What you will do:
Write out the passage from the article on roosters crowing in Marathon, starting with "But it was a" and going on through "52-year resident said.".

Excerpt to read:
Mary Snyder has been staying with Palmer on 74th Street for the last four weeks. She said the roosters' crowing wakes her up every night.
"They're really bad; you hear them all night long," the Vermont resident said.
But it was a friend of Palmer's, 73rd Street resident June Mason, who first brought the problem to the attention of City Councilman Dick Ramsay. In a Jan. 13 letter to Ramsay, the 77-year-old Mason said she hears the roosters crowing at 4 a.m.
"I have so much love for Marathon, but am sick of losing sleep for roosters," the 52-year resident said.
Ramsay said he's received several complaints "regarding the growing population explosion of chickens within the city."
"I have verified that this is the case and that due to this, our residents are being woken up at all hours of the night due to the crowing of these animals," Ramsay wrote in an e-mail to the Keynoter. "I do not wish to see a problem such as exists in Key West in our town."
But not everyone on 74th Street is bothered by the chickens.
Resident Della Dunford lives adjacent to the same vacant lot as Palmer and said she occasionally feeds the chickens. Tuesday, several chickens were seen eating food Dunford said was meant for her cats.
"They didn't ask to be put there," Dunford said of the chickens. "I hear them in the morning and sometimes in the middle of the night, but after they go to bed, you don't hear much from them."
The question this is where did the chickens come from? Without an answer, city Code Compliance inspector Cynthia McPherson said, it's difficult to remedy the situation.
McPherson said it's illegal to keep barnyard animals penned or loose in any residential zoning district in the city. But the chickens have been deemed free-roaming by the city.
"Typically, we would go on an inspection three times to try and find an owner because that's who we want to have take care of the problem," McPherson said, adding Marathon doesn't want the same issues as Key West.
Live poultry may be kept by any person in Key West, provided they're kept in sanitary coops or pens, their food is properly secured and their droppings are cleaned at least once every 24 hours.
"I'm looking at all possibilities, including setting traps and in an extreme case hiring a chicken catcher and offering a reward for every chicken caught," she said.
That was tried -- and failed -- more than once in Key West.

Supplied information:
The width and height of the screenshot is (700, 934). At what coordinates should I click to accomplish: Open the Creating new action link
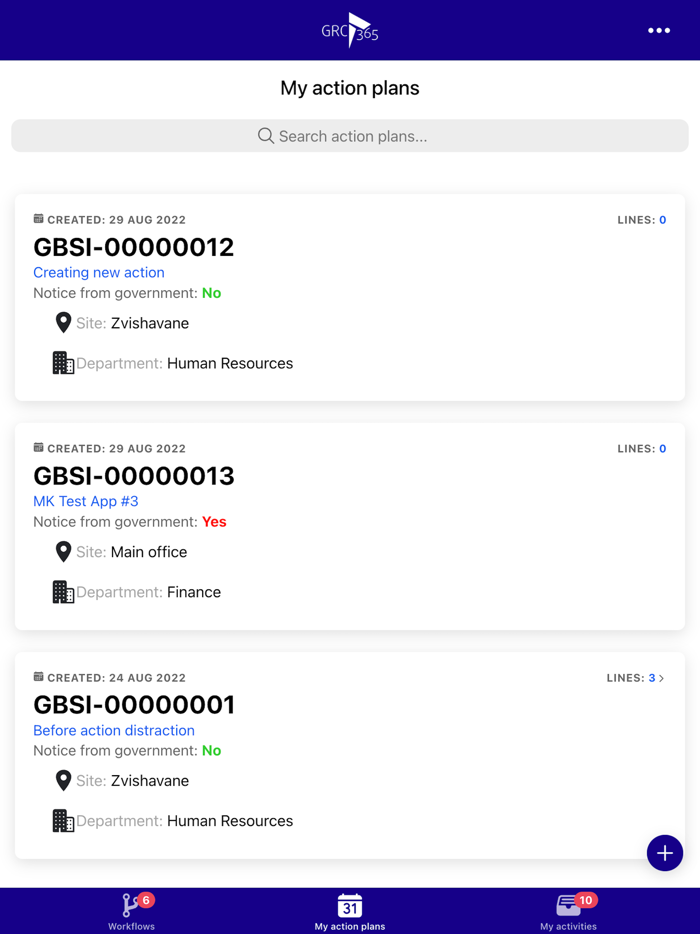tap(98, 272)
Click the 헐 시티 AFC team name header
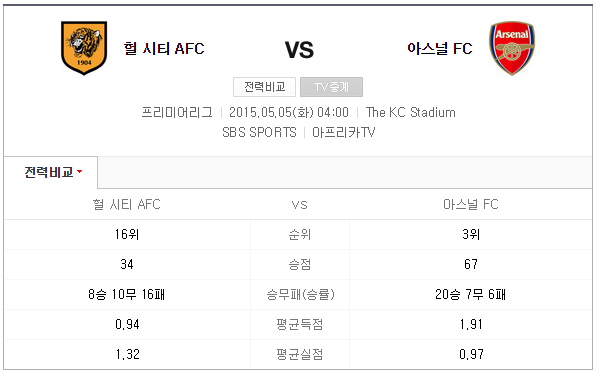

Answer to the task:
But it was a friend of Palmer's, 73rd Street resident June Mason, who first brought the problem to the attention of City Councilman Dick Ramsay. In a Jan. 13 letter to Ramsay, the 77-year-old Mason said she hears the roosters crowing at 4 a.m.
"I have so much love for Marathon, but am sick of losing sleep for roosters," the 52-year resident said.